▶ **Quoted passage**
Create a crc checksum for your files.

If your checksum is the same for the original files and the unzipped files, you can be sure the files are the same. And even works for non text data.

A checksum be easily be created with an external program such as "SFV Checker" or programmatically (.net/java for example include libraries to do this).

Carra
@Carra so in my case let's say there's three original zip files and now using my script i have one big zip files. How do i do it using checksum? thanks
melaos
@melaos I think he meant... you need to extract all your constituent files and then do a check sum on them may be based on file names or without them.
SDX2000
on linux you may try `cksum` or `md5sum` to generate checksums
SDX2000
but you should be able to get the checksum using `unzip -l` too (I think or may be some other switch)
SDX2000
@SDX2K well if i had to extract them out, it means i need to loop through each dir and each file right to compare them one by one? thanks.
melaos
I have updated my answer. Please see that.
SDX2000
Well, extract all files from your zip file into *one folder*. Extract the three small zip files and put all files into another folder. Now create a checksum of all your files in the first and the checksum of the second dir. If the checksum match, your files are the same.
Carra
+2  A: 

You can use perl's Archive::ZIP or Python's zipfile to extract the filenames, sizes and CRC checksums of the files in the archives. Create a file which contains the results sorted by file name (ignore the path).

For your smaller ZIPs, merge the results of the script (cat list1 list2 list3 | sort).

Now, you can use diff to compare the results.

Aaron Digulla
http://search.cpan.org/perldoc?Archive::Zip
Brad Gilbert

▶ **Aim of the exercise**
Translate this sentence from the zip checksum forum thread into Spanish: "If your checksum is the same for the original files and the unzipped files, you can be sure the files are the same."

▶ **Supplied information**
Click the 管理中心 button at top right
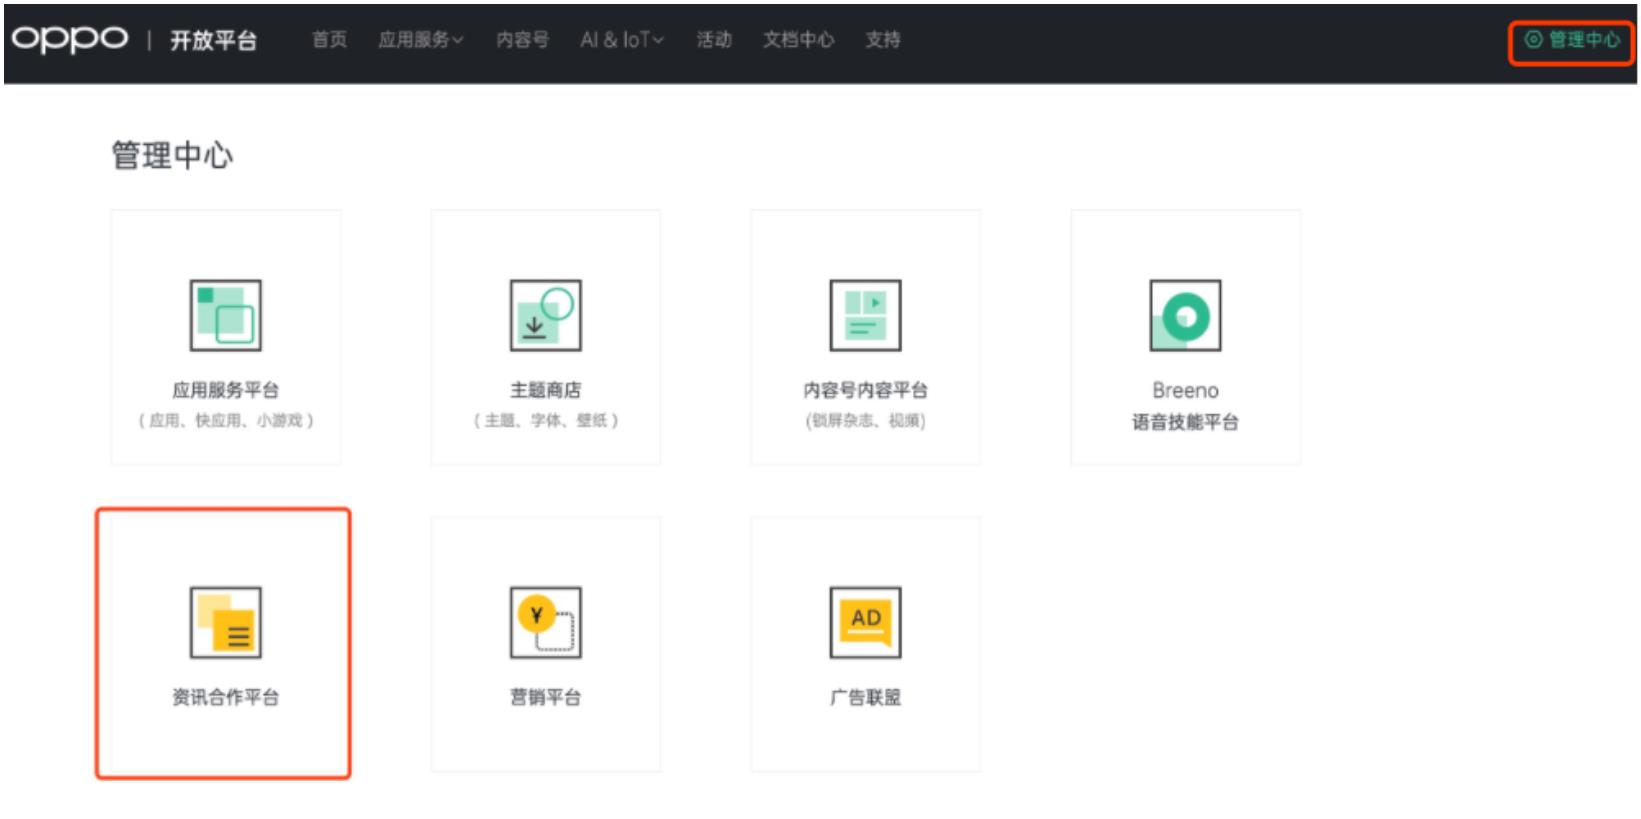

▶ **Worked solution**
Si tu suma de comprobación es la misma para los archivos originales y los archivos descomprimidos, puedes estar seguro de que los archivos son los mismos.